Hercules Technology Growth Capital Inc.’s (HTGC) third-quarter 2012 distributable net operating income (:DNOI) came in at 26 cents per share, modestly beating the Zacks Consensus Estimate of 23 cents. This also compares favorably with the prior-year quarter’s DNOI of 22 cents.
Results in the quarter benefited from an impressive growth in total investment income, partially offset by substantially higher interest expense and loan fees along with increased operating expenses. Overall, Hercules ended the quarter on a spirited note with stronger credit quality and high level of liquidity.
Quarter in Detail
Hercules’ total investment income came in at $23.9 million, up 27.9% from $18.7 million in the prior-year quarter. The surge resulted from substantially higher interest income. Moreover, total investment income was slightly below the Zacks Consensus Estimate of $24.0 million by 0.4%.
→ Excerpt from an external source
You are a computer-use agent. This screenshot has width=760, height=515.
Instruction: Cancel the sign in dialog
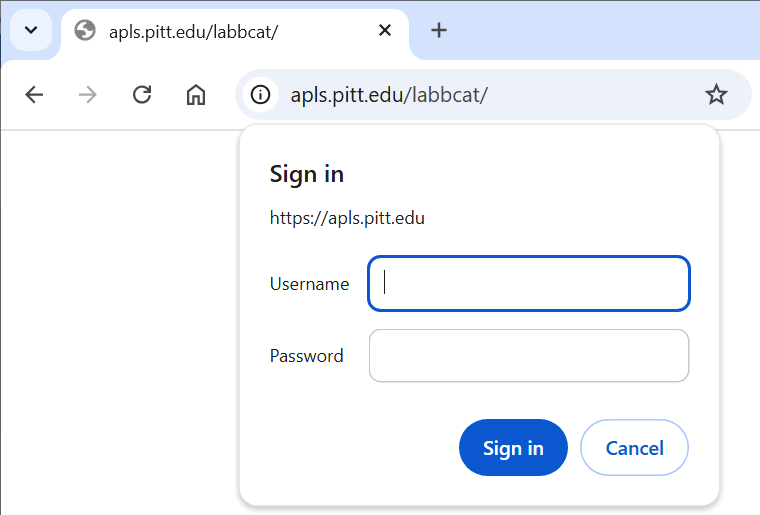pos(634,448)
Total operating expenses (excluding interest expense and loan fees) were $6.5 million, up 11.6% from $5.8 million in the year-ago quarter. The rise reflects higher general and administrative expenditure, partly offset by lower employee compensation costs.
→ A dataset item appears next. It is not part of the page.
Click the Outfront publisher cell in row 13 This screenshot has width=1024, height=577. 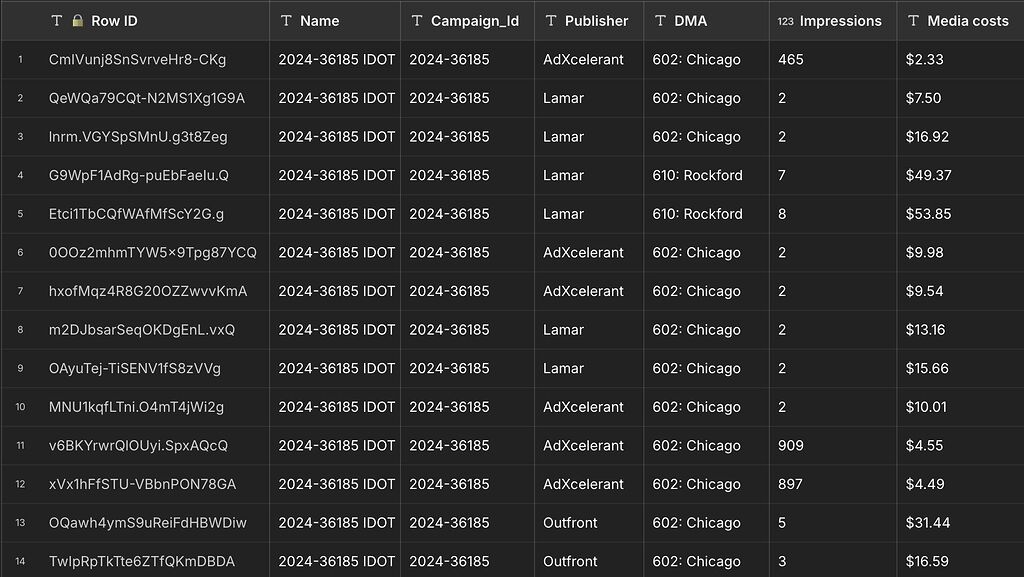(570, 523)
On a year-over-year basis, interest expense and loan fees in the reported quarter soared 41.7% to $6.1 million.
As of September 30, 2012, the weighted average cost of debt, comprising interest and fees, was 6.7% compared with 6.5% as of September 30, 2011.
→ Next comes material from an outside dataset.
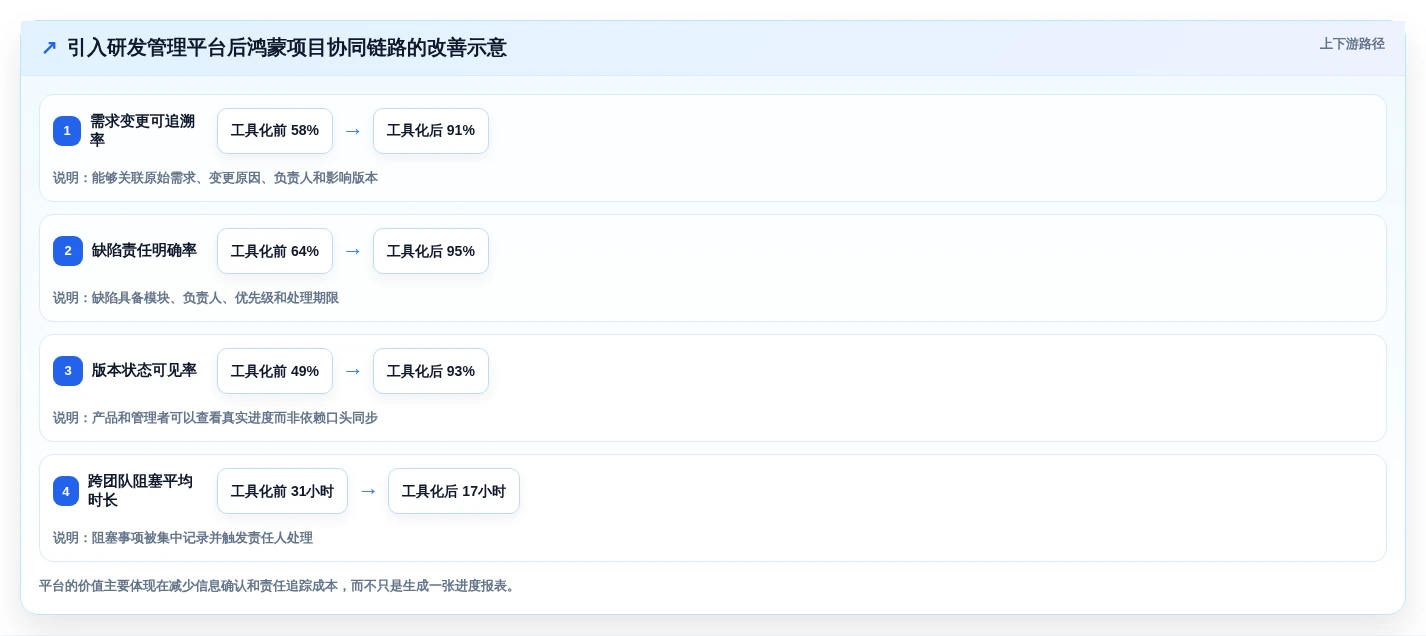Click the arrow between 58% and 91%
This screenshot has width=1426, height=636.
[x=352, y=131]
Net investment income (before investment gains and losses) for the quarter came in at $11.4 million, up 32.1% from $8.6 million in the year-ago quarter.
The fair value of Hercules’ total investment portfolio was nearly $792.8 million as of September 30, 2012, up 6.6% from $743.7 million as of June 30, 2012. During the quarter, the company provided approximately $136.4 million in debt and equity funding to new and existing portfolio companies.
As of September 30, 2012, Hercules’ net asset value was $9.42 per share compared with $9.54 as of June 30, 2012.
Dividend and Repurchase Update
Concurrent with the earning release, the Board of Directors at Hercules declared a quarterly cash dividend of 24 cents. The dividend is to be paid on November 21, 2012 to shareholders of record as of November 14.
The company did not buyback shares of its common stock during the reported quarter. However, in July 2012, the Board of Directors approved the extension of the company’s share repurchase program through February 2013.
On October 29, 2012, American Capital, Ltd. (ACAS) reported third quarter 2012 operating income of 22 cents per share, lagging the Zacks Consensus Estimate by a penny. However, the results compared favorably with the prior-year quarter’s earnings of 19 cents per share.
The favorable outcome was attributable to top-line growth, followed by decreased operating expenses, reflecting better expense management. Moreover, new investments and reduction of debt acted as positives. Yet, increase in non-accrual loans was a negative for the quarter.
Hercules is well poised to expand its portfolio, given its strong liquidity position. Additionally, we believe that the company will continue to gain from the increased market demand for venture capital investments. Further, its strong capital position will continue to reinforce investors’ confidence in the stock.
In spite of these positives, the ongoing capital market disruption and sluggish economic recovery make us apprehensive. We also remain wary of Hercules’ investment and credit management strategies. Moreover, the slow economic recovery may increase the cost of funding.
Currently, Hercules retains a Zacks #4 Rank, which translates into a short-term Sell rating.